▶ Provided data
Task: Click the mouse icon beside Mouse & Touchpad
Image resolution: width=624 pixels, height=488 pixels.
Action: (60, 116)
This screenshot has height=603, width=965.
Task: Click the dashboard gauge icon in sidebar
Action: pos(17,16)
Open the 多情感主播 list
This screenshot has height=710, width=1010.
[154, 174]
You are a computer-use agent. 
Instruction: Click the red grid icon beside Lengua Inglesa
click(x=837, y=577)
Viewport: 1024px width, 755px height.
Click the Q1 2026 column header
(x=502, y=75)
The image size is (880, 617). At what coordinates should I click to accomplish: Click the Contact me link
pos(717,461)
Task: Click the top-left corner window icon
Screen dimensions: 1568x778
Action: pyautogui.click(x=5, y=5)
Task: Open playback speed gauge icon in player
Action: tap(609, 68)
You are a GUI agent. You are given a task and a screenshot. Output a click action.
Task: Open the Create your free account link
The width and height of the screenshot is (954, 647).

▶ Task prompt
Reproduce each line of the entries above from the one containing "Click the Q1 2026 column header" through the last, exactly, and no other line.

▶ Written response
Click the Q1 2026 column header
(x=502, y=75)
The image size is (880, 617). At what coordinates should I click to accomplish: Click the Contact me link
pos(717,461)
Task: Click the top-left corner window icon
Screen dimensions: 1568x778
Action: pyautogui.click(x=5, y=5)
Task: Open playback speed gauge icon in player
Action: tap(609, 68)
You are a GUI agent. You are given a task and a screenshot. Output a click action.
Task: Open the Create your free account link
The width and height of the screenshot is (954, 647).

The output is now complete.